Teenagers “understand what’s going on straight away,” said Caleb Barlow, who runs the show. Board members at big companies enjoy a visit, too: “It’s so different from what they usually do.”
But their interest is not merely recreational. Companies are increasingly worried about the threats lurking in their computer systems. A survey in 2018 by KPMG and Harvey Nash, a firm of headhunters, found that only a fifth of its bosses thought their firm was well prepared for an attack.
That gloomy assessment is borne out by high-profile hacks. Such mishaps are feeding a fast-growing market for specialist cyberinsurance.

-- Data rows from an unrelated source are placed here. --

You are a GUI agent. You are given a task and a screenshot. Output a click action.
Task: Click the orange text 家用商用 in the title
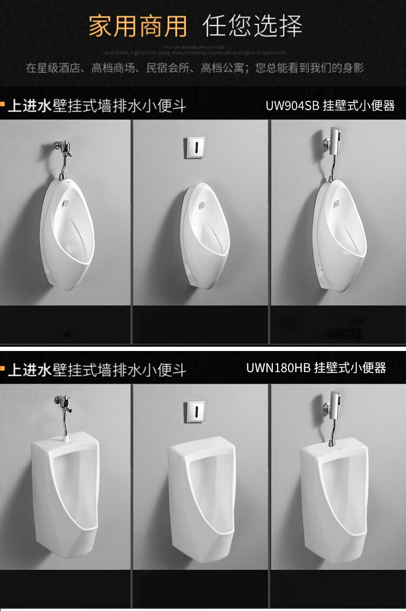pos(137,26)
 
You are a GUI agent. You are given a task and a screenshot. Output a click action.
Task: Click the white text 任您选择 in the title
pos(252,26)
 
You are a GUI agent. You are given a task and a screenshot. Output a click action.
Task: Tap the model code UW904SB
pos(292,106)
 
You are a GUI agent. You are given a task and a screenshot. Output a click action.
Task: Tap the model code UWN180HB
pos(278,368)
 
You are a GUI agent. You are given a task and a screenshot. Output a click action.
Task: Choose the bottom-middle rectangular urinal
pos(201,493)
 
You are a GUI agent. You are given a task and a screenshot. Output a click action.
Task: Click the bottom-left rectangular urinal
pos(65,493)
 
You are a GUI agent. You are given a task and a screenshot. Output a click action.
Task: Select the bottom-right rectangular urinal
pos(334,493)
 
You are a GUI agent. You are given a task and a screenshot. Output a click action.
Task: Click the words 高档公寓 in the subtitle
pos(222,69)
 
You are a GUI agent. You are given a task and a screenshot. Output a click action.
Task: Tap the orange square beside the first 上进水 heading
pos(3,102)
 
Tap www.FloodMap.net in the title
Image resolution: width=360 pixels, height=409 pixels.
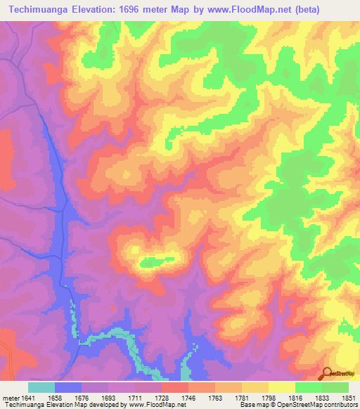pyautogui.click(x=237, y=10)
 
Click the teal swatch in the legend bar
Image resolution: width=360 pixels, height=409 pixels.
pyautogui.click(x=41, y=387)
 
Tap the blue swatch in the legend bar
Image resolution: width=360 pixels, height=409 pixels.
pyautogui.click(x=68, y=387)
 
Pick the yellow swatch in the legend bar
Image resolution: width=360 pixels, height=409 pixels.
pyautogui.click(x=282, y=387)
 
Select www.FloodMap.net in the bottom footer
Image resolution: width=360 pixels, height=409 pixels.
pyautogui.click(x=150, y=405)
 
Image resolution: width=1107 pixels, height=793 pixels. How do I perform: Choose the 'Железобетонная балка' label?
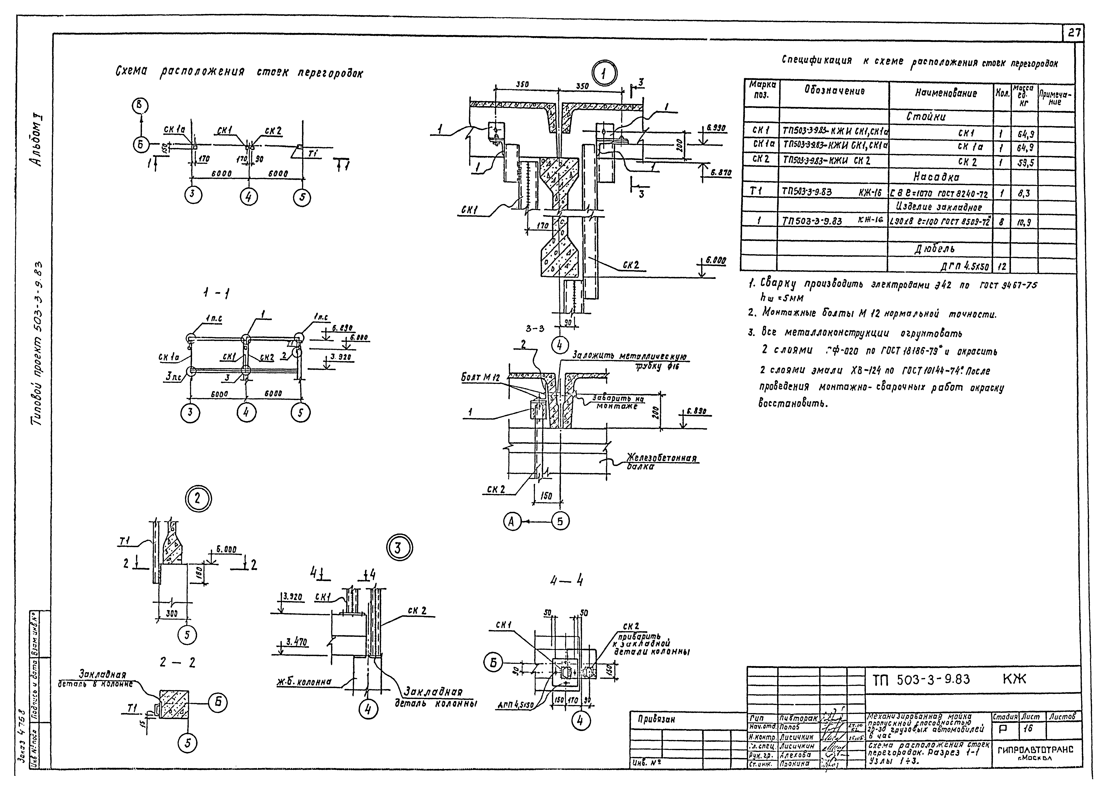pyautogui.click(x=661, y=462)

Solid numbers are in short supply, but Munich Re, a reinsurer, reckons that a market that wrote $4 billion of premiums in 2018 could be writing $8 billion to $9 billion by 2020. Insurers are scrambling to hire scarce specialists.
The need for robust insurance will only grow as companies become more reliant on computers, hackers get more cunning and regulators take an increasingly dim view of lax security. But the unique nature of cyber-risks makes them hard for the insurance industry to handle. In the worst case, they could blow up the nascent market altogether.
Cybersecurity risks are inherently tricky to price. Cyber-risks are so new that insurers have only limited data, and the pace of technological change means that what they have quickly goes stale. “In a flood, we know the ways in which water can damage things,” said Shannan Fort of Aon, an insurance broker. “And that’s not likely to change in the next five to 10 years. But the way we use technology has changed fundamentally just over the past decade.”
The WannaCry malware of 2017 illustrates the point. Armed with a software vulnerability stolen from the National Security Agency, it infected a quarter of a million computers in 150 countries in just a few days. Its spread was slowed only by luck. Marcus Hutchins, a security researcher later arrested on an unrelated matter, gained access to the malware’s control system that allowed him to shut it off.
Whether the industry can figure out a way to deal with such “risk aggregation” is an open question. As one insider said, it “sort of breaks the whole concept of insurance a bit.”